Trotz aller Kritik unterstützt amnesty international die Initiative von Kofi Annan. Zur Wahrung ihrer Unabhängigkeit und Neutralität ist die Organisation kein formelles Mitglied des Global Compact. Auf diesem Weg - so Salil Tripathi, Campaigner zum Thema "Wirtschaft und Menschenrechte" in der Londoner Zentrale - sieht sich amnesty international trotz der Zusammenarbeit im Rahmen des Global Compact nicht in enger Partnerschaft mit multinationalen Unternehmen. Es sei eine "sachbezogene Entscheidung" gewesen, den Global Compact zu unterstützen - um auch in diesem Rahmen den Dialog zu führen, die Forderung zur Einhaltung der Prinzipien zu verstärken und den Unternehmen die Möglichkeiten für Ausflüchte zu nehmen. Die gleichen Gründe haben die internationale Generalsekretärin Irene Khan bewogen, der Einladung von Kofi Annan zu folgen und als eine der wenigen Vertreterinnen der Zivilgesellschaft im Advisory Council mitzuarbeiten.
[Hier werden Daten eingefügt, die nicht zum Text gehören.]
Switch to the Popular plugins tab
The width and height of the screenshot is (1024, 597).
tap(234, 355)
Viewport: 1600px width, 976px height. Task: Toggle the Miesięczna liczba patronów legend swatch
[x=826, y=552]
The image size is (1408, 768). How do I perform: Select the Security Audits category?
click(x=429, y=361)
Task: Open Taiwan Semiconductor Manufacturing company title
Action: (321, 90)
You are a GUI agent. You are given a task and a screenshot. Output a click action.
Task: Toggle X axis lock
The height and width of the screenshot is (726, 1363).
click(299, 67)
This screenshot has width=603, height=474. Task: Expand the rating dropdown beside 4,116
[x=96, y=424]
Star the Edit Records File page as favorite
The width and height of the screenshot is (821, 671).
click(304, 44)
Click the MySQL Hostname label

Die Unterstützung des Global Compact ist für amnesty international jedoch nur einer von mehreren Wegen, die Verantwortung für Einhaltung und Förderung der Menschenrechte bei wirtschaftlichen Akteuren einzufordern. Andere Mittel sind für amnesty international der direkte Dialog mit der Wirtschaft, aber auch öffentlicher Druck auf Unternehmen, denen eine Mitverantwortung an Menschenrechtsverletzungen oder deren stillschweigende Duldung nachgewiesen werden kann. Im Sinne der Unteilbarkeit und gegenseitigen Abhängigkeit aller Menschenrechte - der wirtschaftlichen, sozialen und kulturellen sowie der bürgerlichen und politischen - hat die "business community" eine Verpflichtung, alle diese Rechte gleich zu achten und zu fördern. Mit ihrer konstruktiv-kritischen Begleitung des Global Compact will amnesty international die wirtschaftlichen Akteure für eben diese Verantwortung stärker sensibilisieren. amnesty international verbindet damit die Hoffnung auf einen Beitrag des Global Compact, der hilft, Menschenrechtsverletzungen bereits im Vorfeld zu verhindern und den Opfern von Menschenrechtsverletzungen früher und wirkungsvoll zu helfen. Daher unterstützt ai ebenfalls eine weitere, derzeit auf UNO-Ebene diskutierte, Initiative für den Entwurf umfassender und rechtsverbindlicher Richtlinien für Unternehmen. Diese Draft Guidelines for Companies werden derzeit von einer Expertengruppe der Sub-Commission on the Promotion and Protection of Human Rights (einem Unterausschuss der UNO-Menschenrechtskommission) diskutiert und erarbeitet.



Elisabeth Strohscheidt

Mathias John



Die Autorin arbeitet in der deutschen Sektion von ai als Fachreferentin für Wirtschaft und Menschenrechte. Der Autor ist Sprecher des ai-Arbeitskreises Wirtschaft, Rüstung und Menschenrechte

Die neun Grundsätze des Globalen Paktes (Global Compact)

Menschenrechte:

  • Die Wirtschaft soll den Schutz der international verkündeten Menschenrechte unterstützen und achten und
  • sicherstellen, dass sie sich nicht an Menschenrechtsverletzungen beteiligt.


    Arbeitsbeziehungen:

  • Die Wirtschaft soll die Vereinigungsfreiheit und die wirksame Anerkennung des Rechts auf Tarifverhandlungen wahren sowie ferner für
  • die Beseitigung aller Formen der Zwangs- oder Pflichtarbeit,
  • die tatsächliche Abschaffung der Kinderarbeit und
  • die Beseitigung von Diskriminierung in Beschäftigung und Beruf eintreten.


    Umwelt:

  • Die Wirtschaft soll umsichtig mit ökologischen Herausforderungen umgehen,
  • Initiativen zur Förderung eines verantwortlicheren Umgangs mit der Umwelt durchführen und
  • sich für die Entwicklung und Verbreitung umweltfreundlicher Technologien einsetzen.